With that truth established, let’s circle back to the morning Hiram and I spent digging in the dirt for fossils. Or to use terminology preferred by the good people at the Pioneer Trails Regional Museum in Bowman, North Dakota,* on our paleo site tour. Our guide was Darrah Steffen, the museum’s paleontology curator.** We followed her by car about 30 miles west and slightly north of Bowman to the site of the paleo tour in Slope County. Then we followed her on foot to what she called a “micro site,” which looked like this.
Not quite the dinosaur bones sticking out of bare earth I had pictured. Quite a disappointment, in fact, until we got the hang of spotting bits of rock just a little different from the surrounding dirt and debris. Like these, which Darrah identified as 65 million-year-old fossilized crocodile skin.
We didn’t find any crocodile teeth, but our eventual haul included fossilized tortoise shells, more crocodile skin, petrified wood and reeds.
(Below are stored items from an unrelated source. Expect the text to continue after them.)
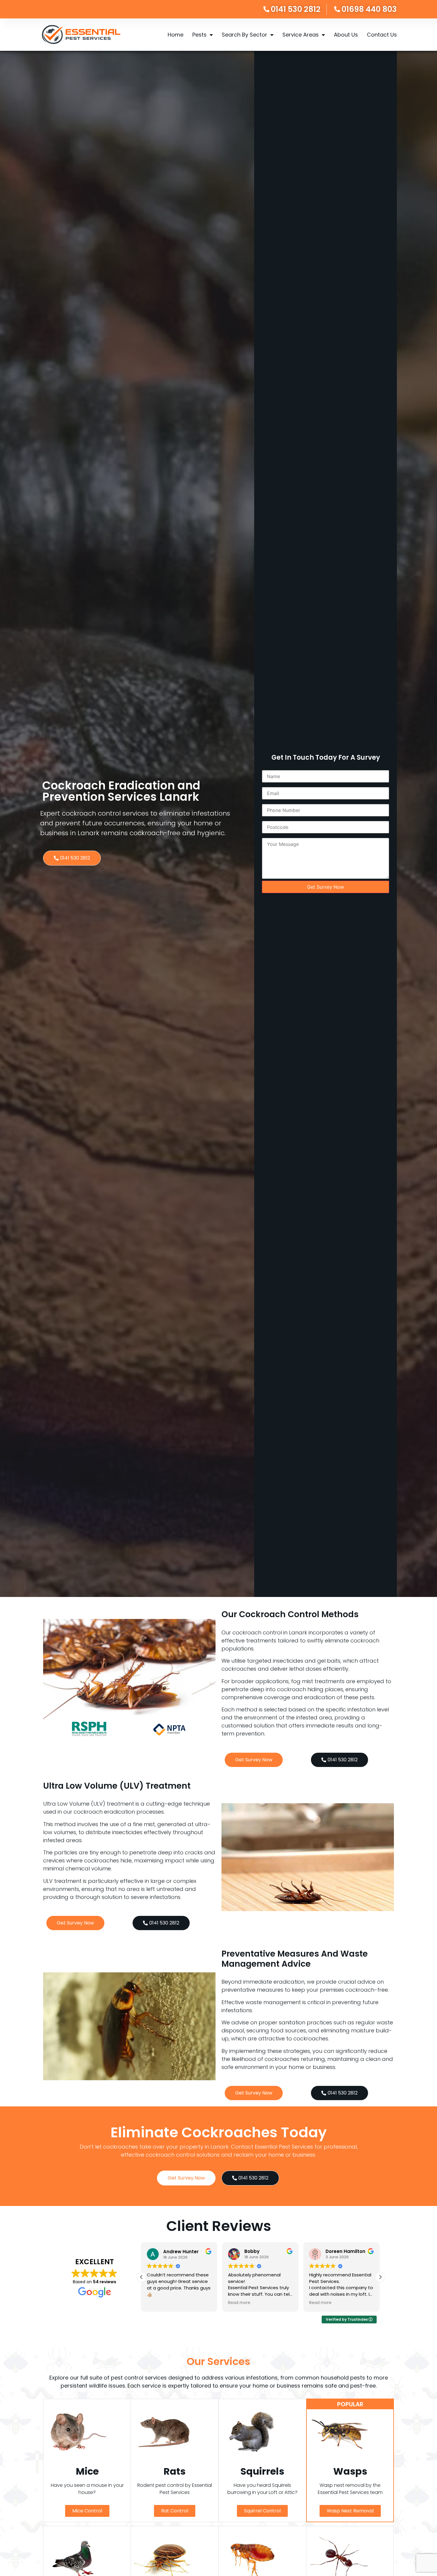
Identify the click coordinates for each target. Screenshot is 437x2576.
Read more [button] (158, 2303)
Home (175, 34)
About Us (346, 34)
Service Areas (300, 34)
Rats (175, 2471)
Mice (87, 2471)
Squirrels (262, 2471)
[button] (380, 2277)
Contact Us (382, 34)
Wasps (350, 2471)
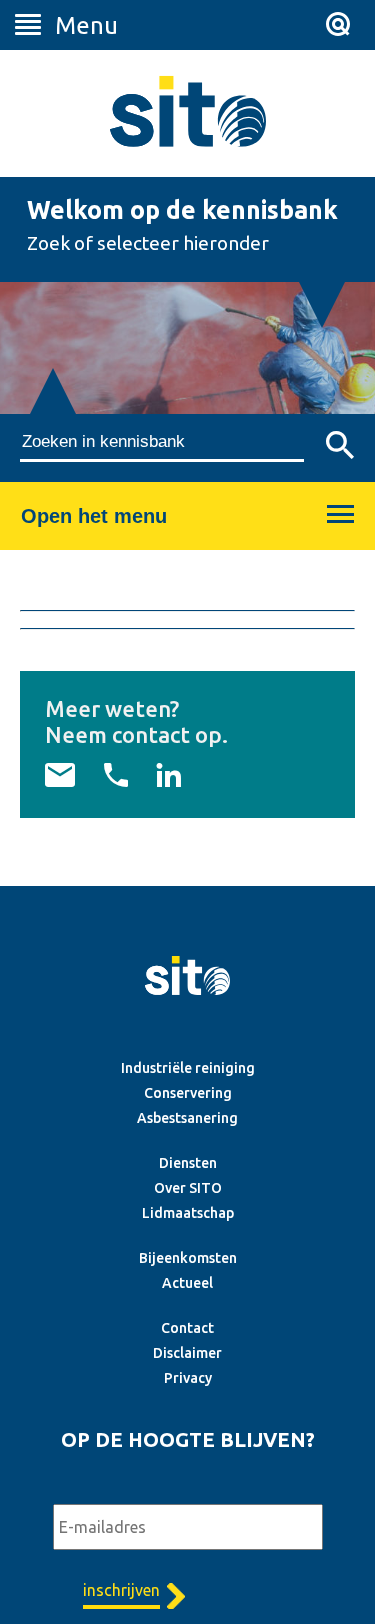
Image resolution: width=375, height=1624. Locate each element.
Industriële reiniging (188, 1068)
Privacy (188, 1378)
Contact (187, 1328)
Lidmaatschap (188, 1213)
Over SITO (188, 1188)
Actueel (187, 1283)
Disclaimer (187, 1353)
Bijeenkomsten (188, 1258)
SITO (188, 111)
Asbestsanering (187, 1118)
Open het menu (94, 516)
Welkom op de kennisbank (182, 210)
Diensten (188, 1163)
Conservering (188, 1093)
Then we headed back to the town for lunch and and afternoon in the museum’s paleontology lab. We used specialized paleontologist tools*** to clean the fossils. Once they were squeaky clean, Darrah put them under the microscope so we could see what the they looked like up close and personal. Here’s a magnification of the crocodile skin.
Amazing, huh? Finally, Darrah took us into the lab’s inner sanctum and showed us how they will label and store the fossils found during our tour. She told us about the inland sea and its coastland which included the far western North Dakota, far western and northen South Dakota, and eastern Montana.**** She also answered my questions about the tools and processes used in the late 1970s when See Jane Dig! will take place.
The plot particulars are a mystery to me at this point, since I’m still slogging away at the first draft of See Jane Dance! What I do know about West River Mystery #4 is this:
- The dinosaur dig will be somewhere in fictional Tipperary County, which is located in real dinosaur country.
- Jane will take her students on a spring field trip to the dinosaur dig.
- Jane’s students will assist their teacher up and down the ravines, much like my husband helped me.
- Dinosaur dig tools include pick axes, sledgehammers, and dental picks so there will be plenty of murder weapons available.
- See Jane Dig! will be a dirty business. Murder mysteries are like that.
- Book #4 will release in late fall of 2024 or early 2025.
What do you think of the of dirty business Jane is getting herself into?
*Bowman is a real town, about 68 miles north and a little west of the fictional town of Little Missouri in fictional Tipperary County. Bowman is the county seat of Bowman County, just over the border in North Dakota.
**She holds an undergrad degree in geology and a master’s in paleontology and could teach Jane a thing or two.
***Tap water and toothbrushes.
****This area is rich in dinosaur skeletons, including stegosaurus, triceratops, T-Rex, and hadrosaurus.